For a degree = ‘n’ polynomial with one independent parameter ‘x’, the general form of the equation is as:
$$ \hat{y} ={\beta }_{0+}{\beta }_{1}x+{\beta }_{2}{x}^{2}+ \ldots \ldots + {\beta }_{n}{x}^{n}$$
For a degree two polynomial with two independent parameters ‘x1’ and ‘x2’, the equation predicting the number of deaths is given as:
$$ \hat{y} ={\beta }_{0}+{\beta }_{1}{x}_{1}+{\beta }_{2}{x}_{2}+{\beta }_{3}{{x}_{1}}^{2}+{\beta }_{4}{x}_{1}{x}_{2}+{\beta }_{5}{{x}_{2}}^{2}$$
where β0 is the intercept and β1, β2, β3, β4 and β5 are coefficients.
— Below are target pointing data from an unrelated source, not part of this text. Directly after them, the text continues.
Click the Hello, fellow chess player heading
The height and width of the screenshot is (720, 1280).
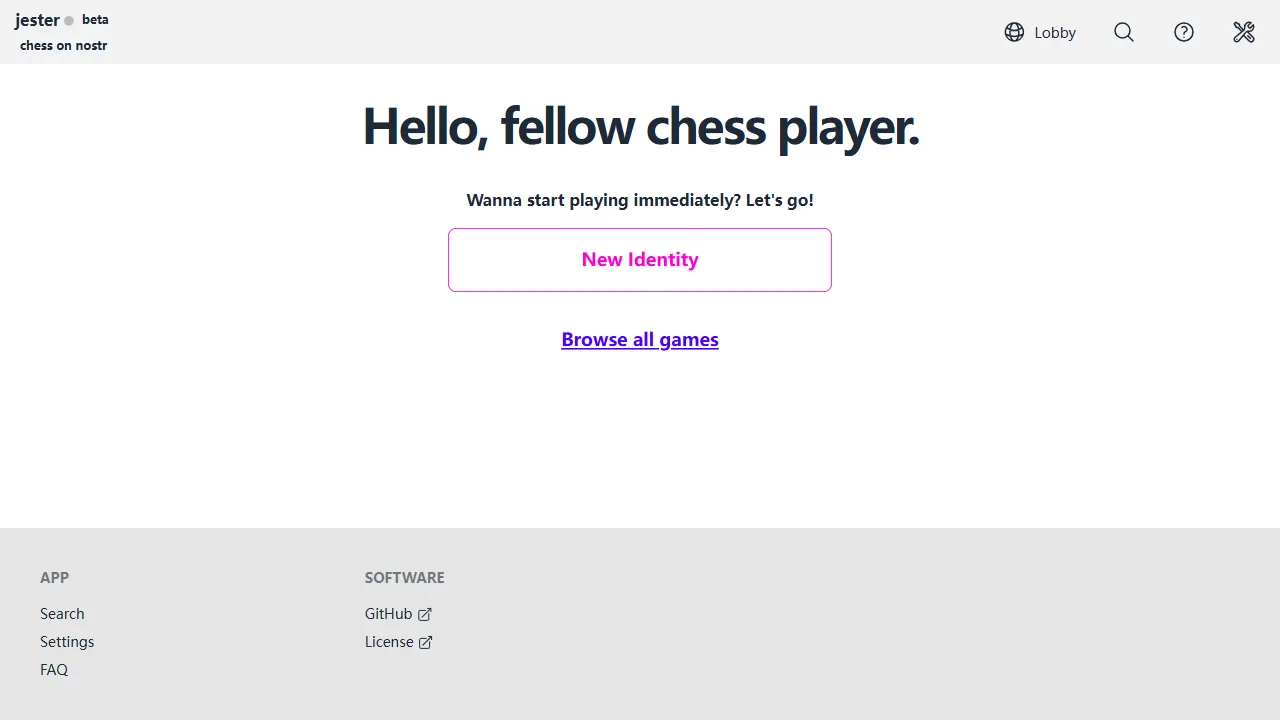click(640, 127)

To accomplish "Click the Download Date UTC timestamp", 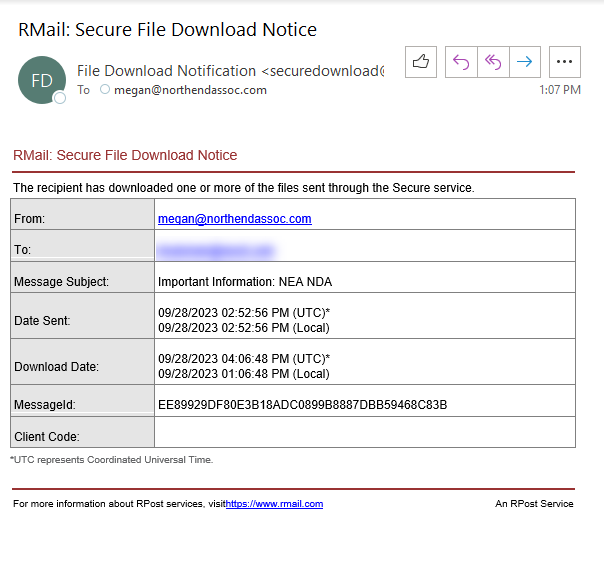I will pos(244,359).
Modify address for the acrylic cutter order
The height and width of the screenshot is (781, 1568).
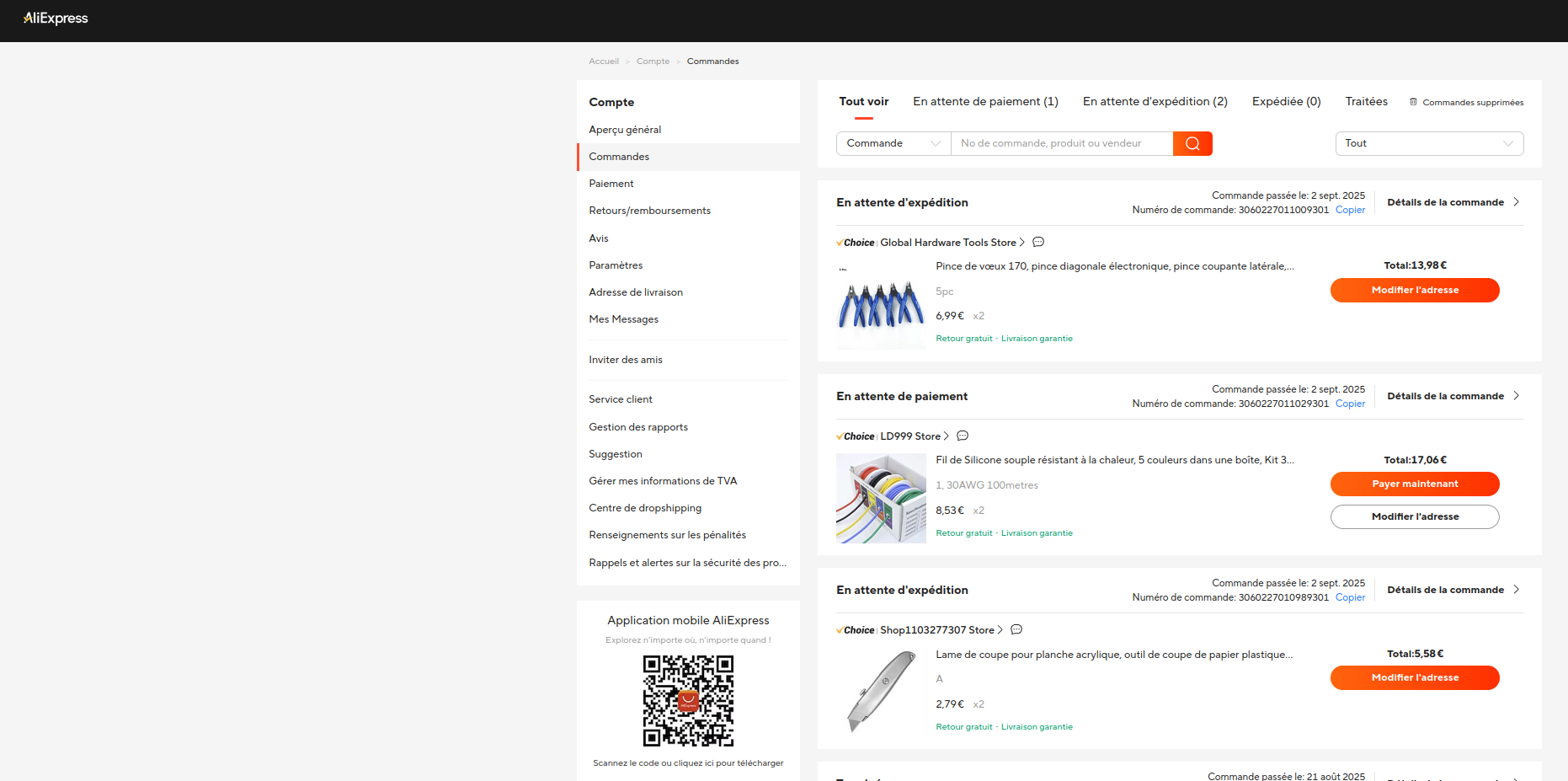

This can be generalized for a polynomial of degree three and higher.
The following equations were obtained for LR and PR with one independent parameter x1:
$$ \hat{y} =44099.58+998.08{x}_{1},$$
$$ \hat{y} =32469.98+1495.94{x}_{1} -3.59{{x}_{1}}^{2},$$
$$ \hat{y} =20166.54+2568.63{x}_{1}-22.745{{x}_{1}}^{2}+ 9.15e-2{{x}_{1}}^{3},$$
$$ \hat{y} =18295.42+2.84782e+3{x}_{1}-31.84{{x}_{1}}^{2}+ 0.19{{x}_{1}}^{3}- 3.61742e-4{{x}_{1}}^{4},$$
$$ \hat{y} =20261.29+2.4821e+3{x}_{1}-9.928{{x}_{1}}^{2}- 2.2848e-1{{x}_{1}}^{3}+2.9977e-3{{x}_{1}}^{4}- 9.6088e-6{{x}_{1}}^{5},$$
$$ \hat{y} =19393.42+2.639869e+3{x}_{1}-2.8680e+1{{x}_{1}}^{2}+3.091e-1{{x}_{1}}^{3}-4.12e-3{{x}_{1}}^{4}+3.528e-5{{x}_{1}}^{5}-1.08e-7{{x}_{1}}^{6},$$
$$ \hat{y} =18929.89+2.870903e+3{x}_{1}-4.767232e+1{{x}_{1}}^{2}+1.064{{x}_{1}}^{3}-1.89e-2{{x}_{1}}^{4}+1.88e-4{{x}_{1}}^{5}-9.026e-7{{x}_{1}}^{6}+ 1.63e-9{{x}_{1}}^{7},$$
$$ \hat{y} =26718.82+2.462e+1{x}_{1}+2.3669e+2{{x}_{1}}^{2}-1.161{e+1{x}_{1}}^{3}+2.8158e-1{{x}_{1}}^{4}-3.87e-3{{x}_{1}}^{5}+3.0469e-5{{x}_{1}}^{6}- 1.27362e-7{{x}_{1}}^{7}+2.189e-10{{x}_{1}}^{8}.$$
The following equations were obtained for LR and PR with two independent parameter x1 and x2:
$$ \hat{y} =34728.076+1.7459768e+3{x}_{1 }-1.4014e-3{x}_{2},$$
$$ \hat{y} =22801.69+2.7482e+3{x}_{1 }-1.51e-3{x}_{2}-2.14e+1{x}_{1 }{x}_{2}+2.311\mathrm{e}-5 {{x}_{1}}^{2}+1.0e-11{{x}_{2}}^{2},$$
$$ \hat{y} =36439.88+1.83e-9{x}_{1 }+ 1.25e-9{x}_{2}-2.52\mathrm{e}-13 {{x}_{1}}^{2}-5.4\mathrm{e}-8 {x}_{1 }{x}_{2}+ 8.14\mathrm{e}-10 {{x}_{2}}^{2}-3.43\mathrm{e}-11 {{x}_{1}}^{3} -5.37\mathrm{e}-6 {{x}_{1}}^{2}{x}_{2}+7.0\mathrm{e}-12 {{x}_{2}}^{2}{x}_{1}-6.28\mathrm{e}-18 {{x}_{2}}^{3}$$
The coefficients of equations with the above-mentioned one and two parameters as well as for three and four parameters were generated with a machine learning library. However, the equations with three and four parameters become very complex for polynomials.